▶

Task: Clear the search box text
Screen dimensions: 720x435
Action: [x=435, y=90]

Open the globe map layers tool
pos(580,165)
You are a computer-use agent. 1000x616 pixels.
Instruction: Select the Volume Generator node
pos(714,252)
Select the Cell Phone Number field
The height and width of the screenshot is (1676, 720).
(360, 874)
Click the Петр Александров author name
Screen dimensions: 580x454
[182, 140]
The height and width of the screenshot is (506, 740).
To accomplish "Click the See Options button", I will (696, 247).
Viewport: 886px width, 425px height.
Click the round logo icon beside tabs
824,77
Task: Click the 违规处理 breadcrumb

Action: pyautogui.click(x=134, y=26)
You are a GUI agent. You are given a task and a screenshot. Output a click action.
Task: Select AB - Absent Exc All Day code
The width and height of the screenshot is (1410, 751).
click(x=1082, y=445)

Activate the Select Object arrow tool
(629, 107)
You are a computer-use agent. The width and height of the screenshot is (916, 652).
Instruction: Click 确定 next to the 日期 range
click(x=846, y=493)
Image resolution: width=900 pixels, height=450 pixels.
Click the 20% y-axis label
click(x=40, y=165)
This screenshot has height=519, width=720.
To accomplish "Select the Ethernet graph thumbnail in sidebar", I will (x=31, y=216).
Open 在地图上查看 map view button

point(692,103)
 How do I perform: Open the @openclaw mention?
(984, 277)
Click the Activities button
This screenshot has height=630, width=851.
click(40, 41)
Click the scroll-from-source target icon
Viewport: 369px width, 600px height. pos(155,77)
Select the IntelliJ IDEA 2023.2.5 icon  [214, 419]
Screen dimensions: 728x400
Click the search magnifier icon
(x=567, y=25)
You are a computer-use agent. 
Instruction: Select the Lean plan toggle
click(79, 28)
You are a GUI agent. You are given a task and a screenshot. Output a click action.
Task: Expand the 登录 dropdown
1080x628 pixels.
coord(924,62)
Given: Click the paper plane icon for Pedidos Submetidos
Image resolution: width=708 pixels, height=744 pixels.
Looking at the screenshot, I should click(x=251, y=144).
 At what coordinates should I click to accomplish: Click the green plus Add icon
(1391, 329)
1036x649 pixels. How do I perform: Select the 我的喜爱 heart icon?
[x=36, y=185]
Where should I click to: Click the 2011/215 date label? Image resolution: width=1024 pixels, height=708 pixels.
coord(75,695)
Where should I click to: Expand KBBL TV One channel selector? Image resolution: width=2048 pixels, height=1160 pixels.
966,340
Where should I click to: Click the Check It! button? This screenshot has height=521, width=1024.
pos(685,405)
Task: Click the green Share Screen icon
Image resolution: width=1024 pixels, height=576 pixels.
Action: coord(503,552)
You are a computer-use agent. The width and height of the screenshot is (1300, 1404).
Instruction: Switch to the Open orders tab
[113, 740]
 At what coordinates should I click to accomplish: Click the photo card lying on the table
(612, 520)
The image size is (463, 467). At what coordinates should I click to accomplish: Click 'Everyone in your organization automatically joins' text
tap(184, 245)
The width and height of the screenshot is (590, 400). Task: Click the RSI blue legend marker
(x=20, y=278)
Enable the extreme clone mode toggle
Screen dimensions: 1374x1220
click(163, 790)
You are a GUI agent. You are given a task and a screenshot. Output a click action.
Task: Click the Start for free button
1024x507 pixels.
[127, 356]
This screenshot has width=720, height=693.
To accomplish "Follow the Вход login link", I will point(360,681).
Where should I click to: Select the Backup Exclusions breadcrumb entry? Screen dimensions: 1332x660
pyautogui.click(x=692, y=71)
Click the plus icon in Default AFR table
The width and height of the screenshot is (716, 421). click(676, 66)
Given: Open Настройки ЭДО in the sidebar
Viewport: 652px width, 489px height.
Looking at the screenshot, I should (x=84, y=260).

◀

Retype the entries above exactly, but only from the line containing "Instruction: Select the Volume Generator node" through the line containing "Image resolution: width=900", both included.

Instruction: Select the Volume Generator node
pos(714,252)
Select the Cell Phone Number field
The height and width of the screenshot is (1676, 720).
(360, 874)
Click the Петр Александров author name
Screen dimensions: 580x454
[182, 140]
The height and width of the screenshot is (506, 740).
To accomplish "Click the See Options button", I will (696, 247).
Viewport: 886px width, 425px height.
Click the round logo icon beside tabs
824,77
Task: Click the 违规处理 breadcrumb

Action: pyautogui.click(x=134, y=26)
You are a GUI agent. You are given a task and a screenshot. Output a click action.
Task: Select AB - Absent Exc All Day code
The width and height of the screenshot is (1410, 751).
click(x=1082, y=445)

Activate the Select Object arrow tool
(629, 107)
You are a computer-use agent. The width and height of the screenshot is (916, 652).
Instruction: Click 确定 next to the 日期 range
click(x=846, y=493)
Image resolution: width=900 pixels, height=450 pixels.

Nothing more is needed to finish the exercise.